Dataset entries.
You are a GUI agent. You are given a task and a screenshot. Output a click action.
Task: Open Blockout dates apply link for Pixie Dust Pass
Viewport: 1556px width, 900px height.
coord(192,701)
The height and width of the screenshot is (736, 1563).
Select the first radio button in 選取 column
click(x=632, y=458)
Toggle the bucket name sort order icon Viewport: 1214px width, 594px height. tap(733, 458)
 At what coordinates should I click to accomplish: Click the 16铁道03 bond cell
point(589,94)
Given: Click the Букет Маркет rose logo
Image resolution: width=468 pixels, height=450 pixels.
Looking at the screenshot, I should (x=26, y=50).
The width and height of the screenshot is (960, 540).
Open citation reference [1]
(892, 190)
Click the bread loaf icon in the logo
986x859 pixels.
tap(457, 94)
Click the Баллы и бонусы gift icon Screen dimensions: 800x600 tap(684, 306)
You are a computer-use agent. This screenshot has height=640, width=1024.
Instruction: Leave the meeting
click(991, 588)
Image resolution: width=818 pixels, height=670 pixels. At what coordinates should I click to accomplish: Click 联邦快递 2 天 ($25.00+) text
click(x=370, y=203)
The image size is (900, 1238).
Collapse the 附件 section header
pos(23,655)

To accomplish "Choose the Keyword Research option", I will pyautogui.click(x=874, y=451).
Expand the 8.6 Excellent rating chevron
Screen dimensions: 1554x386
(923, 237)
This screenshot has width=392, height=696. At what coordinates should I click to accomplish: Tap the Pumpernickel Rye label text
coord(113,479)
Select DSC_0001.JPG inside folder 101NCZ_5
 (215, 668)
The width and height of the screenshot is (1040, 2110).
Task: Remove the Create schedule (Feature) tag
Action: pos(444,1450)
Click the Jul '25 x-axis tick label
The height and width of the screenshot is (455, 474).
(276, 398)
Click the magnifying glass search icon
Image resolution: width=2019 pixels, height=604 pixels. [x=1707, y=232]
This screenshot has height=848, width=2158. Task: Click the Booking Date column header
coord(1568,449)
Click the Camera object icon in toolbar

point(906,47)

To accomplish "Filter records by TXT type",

TASK BRIEF. Once you have counted the lines of the records holding the string "logo", state that number with no other words.

WRITTEN SOLUTION. 2